What lines of the data below hold the string "agent"? Copy each one out.

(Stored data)
»»
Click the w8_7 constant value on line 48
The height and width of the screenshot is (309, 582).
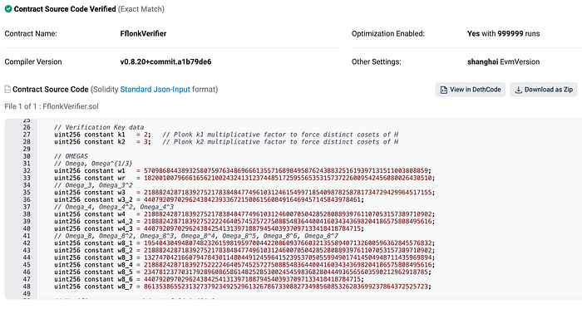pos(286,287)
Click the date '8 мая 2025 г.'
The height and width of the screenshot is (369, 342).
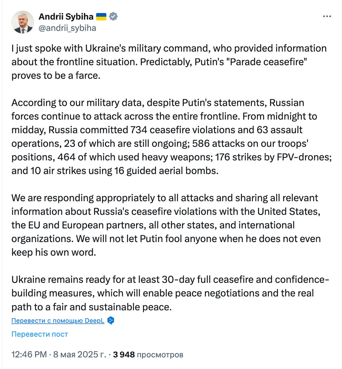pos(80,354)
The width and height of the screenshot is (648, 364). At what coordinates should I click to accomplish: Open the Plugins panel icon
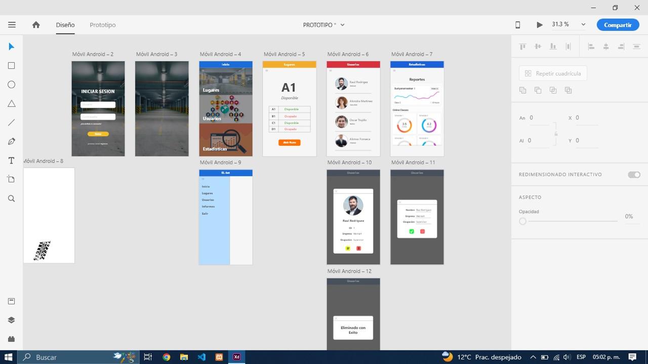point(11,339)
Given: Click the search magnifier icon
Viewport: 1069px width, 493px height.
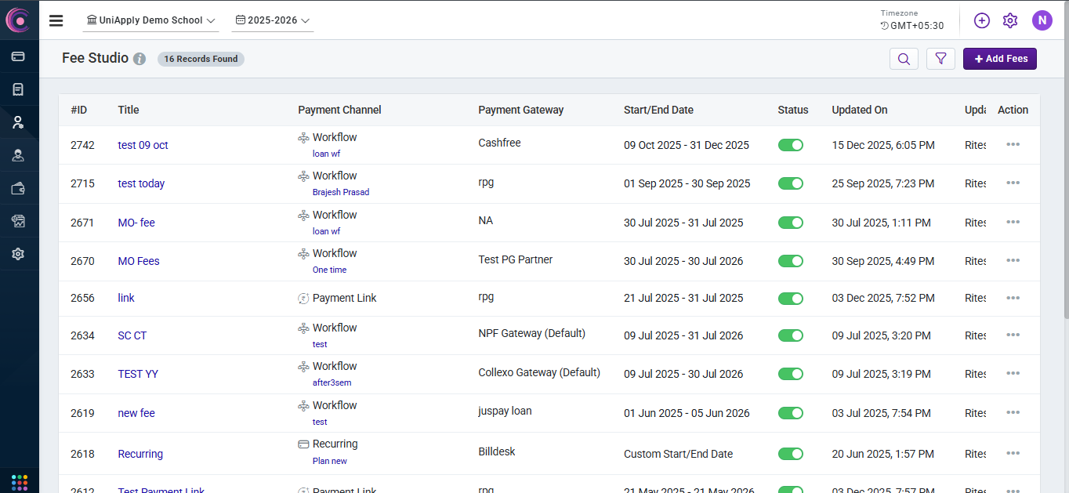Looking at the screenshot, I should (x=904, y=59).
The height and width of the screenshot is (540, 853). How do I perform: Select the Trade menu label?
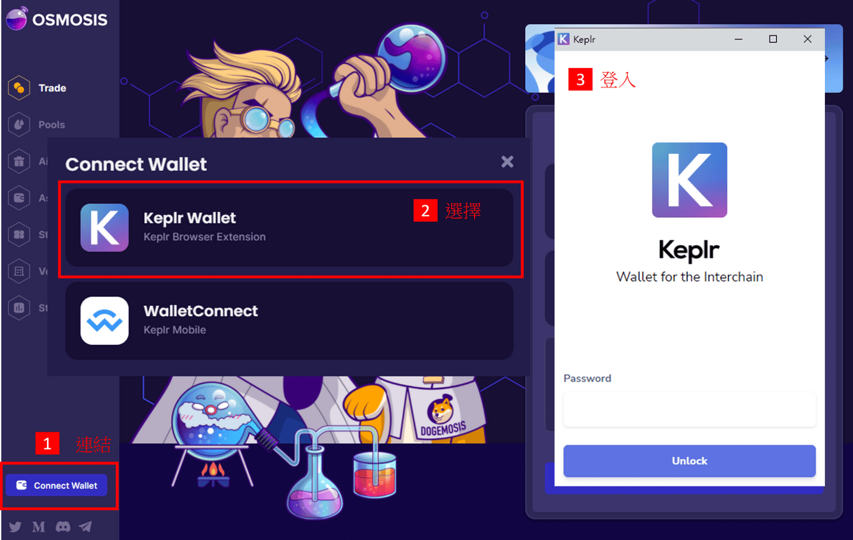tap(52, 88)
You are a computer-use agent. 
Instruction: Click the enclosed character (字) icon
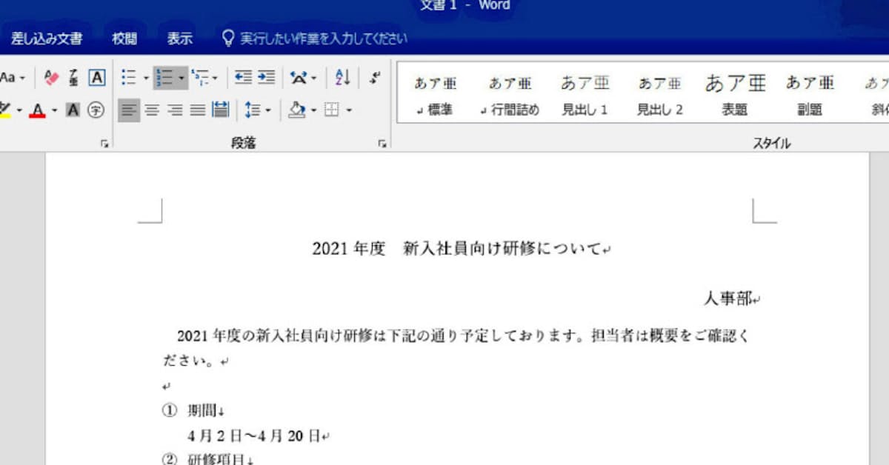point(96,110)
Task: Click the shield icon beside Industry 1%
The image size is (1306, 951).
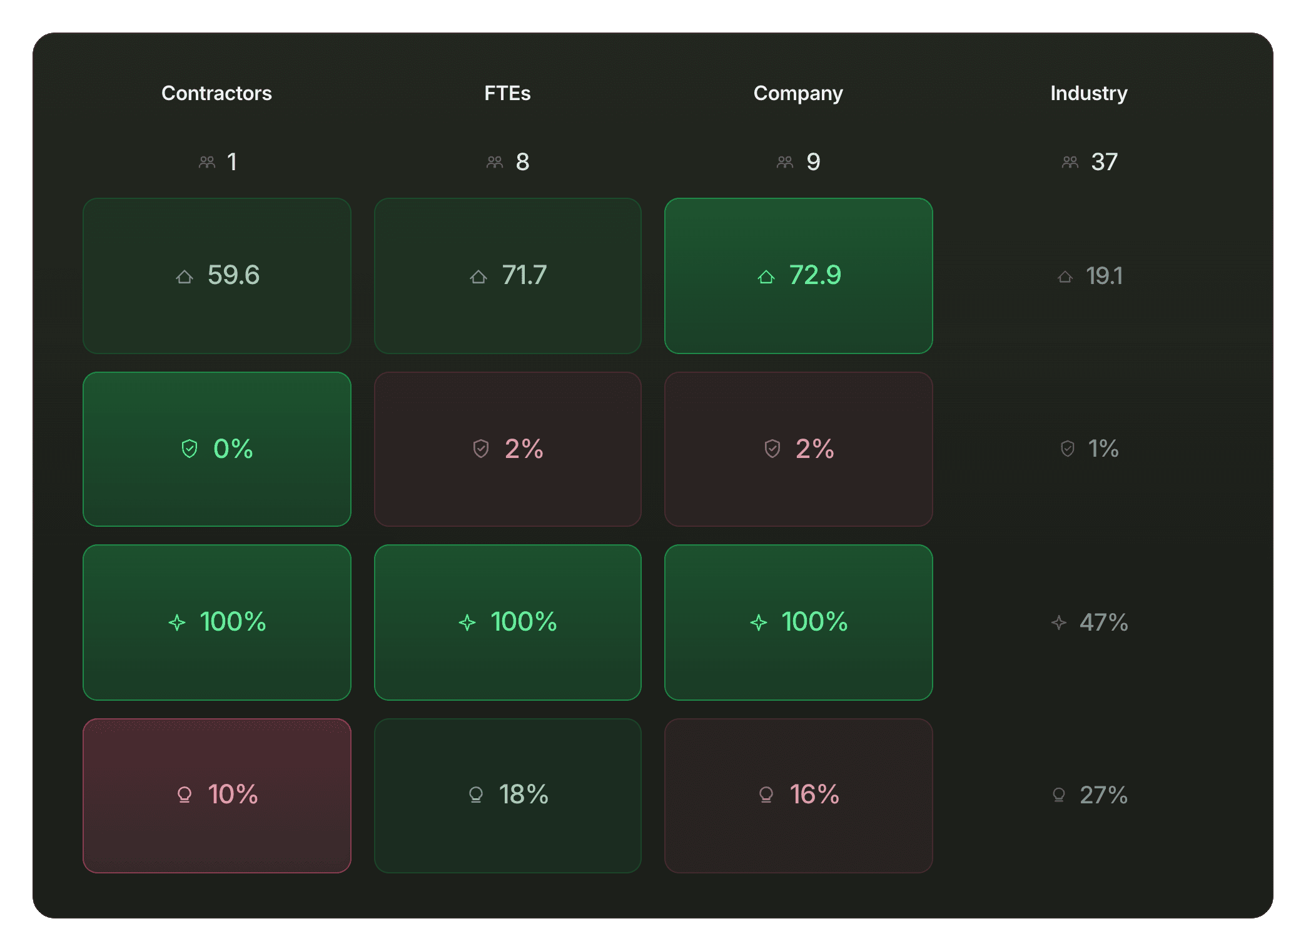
««
»»
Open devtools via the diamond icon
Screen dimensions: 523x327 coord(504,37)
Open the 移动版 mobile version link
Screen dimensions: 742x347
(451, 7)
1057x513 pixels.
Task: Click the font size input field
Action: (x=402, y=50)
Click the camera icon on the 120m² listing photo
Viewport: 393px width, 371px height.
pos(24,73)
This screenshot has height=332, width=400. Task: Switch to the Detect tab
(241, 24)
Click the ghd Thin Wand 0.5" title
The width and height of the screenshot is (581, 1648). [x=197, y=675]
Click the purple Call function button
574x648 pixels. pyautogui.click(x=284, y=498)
««
»»
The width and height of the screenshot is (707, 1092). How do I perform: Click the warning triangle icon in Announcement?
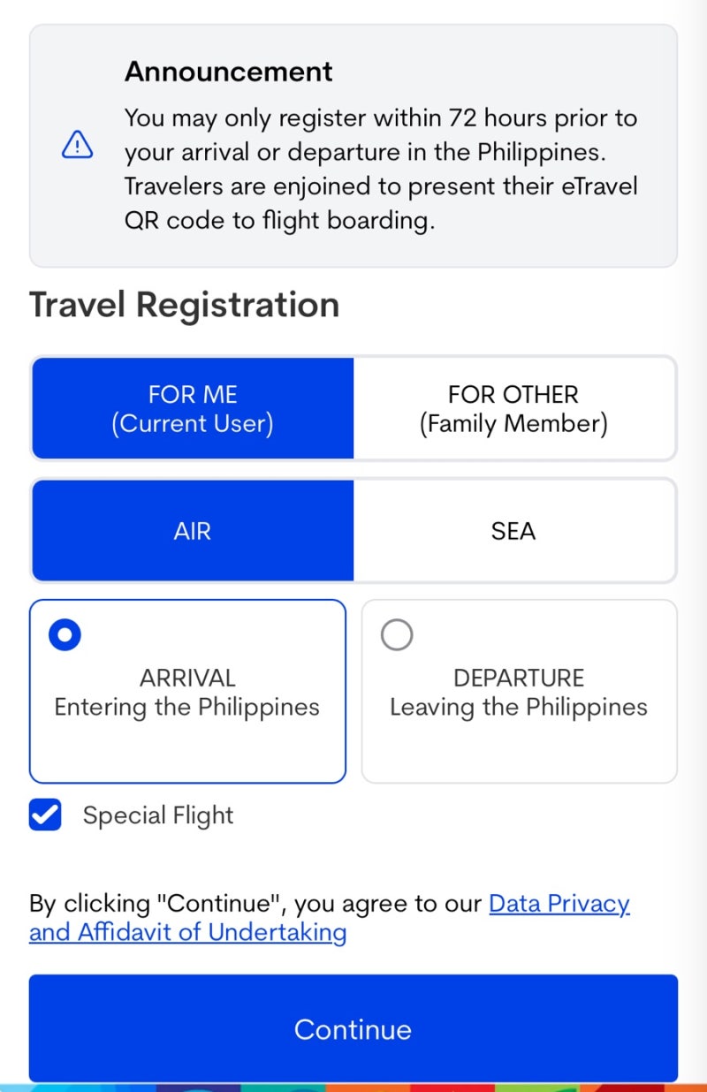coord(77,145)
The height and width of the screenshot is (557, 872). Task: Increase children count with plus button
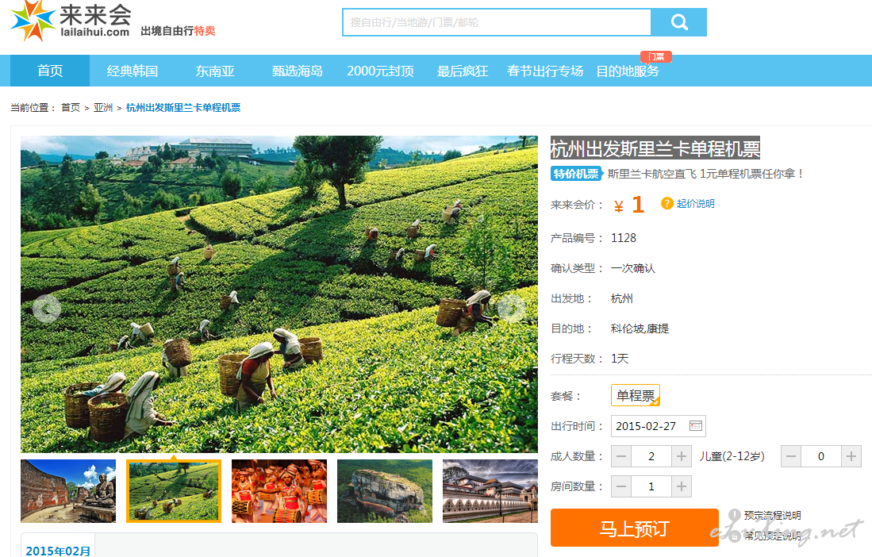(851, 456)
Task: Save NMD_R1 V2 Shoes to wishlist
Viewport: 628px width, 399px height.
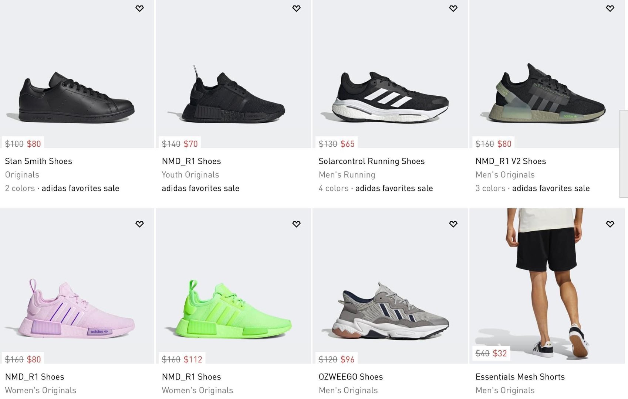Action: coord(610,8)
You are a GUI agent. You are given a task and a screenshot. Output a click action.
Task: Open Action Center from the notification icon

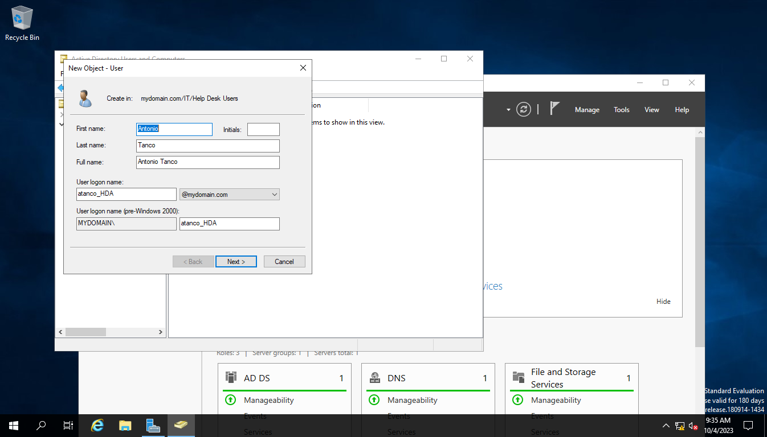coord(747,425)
««
*EXPECTED ANSWER*.
You are a computer-use agent. 
You are a GUI agent. You are given a task and a screenshot. Output a click action.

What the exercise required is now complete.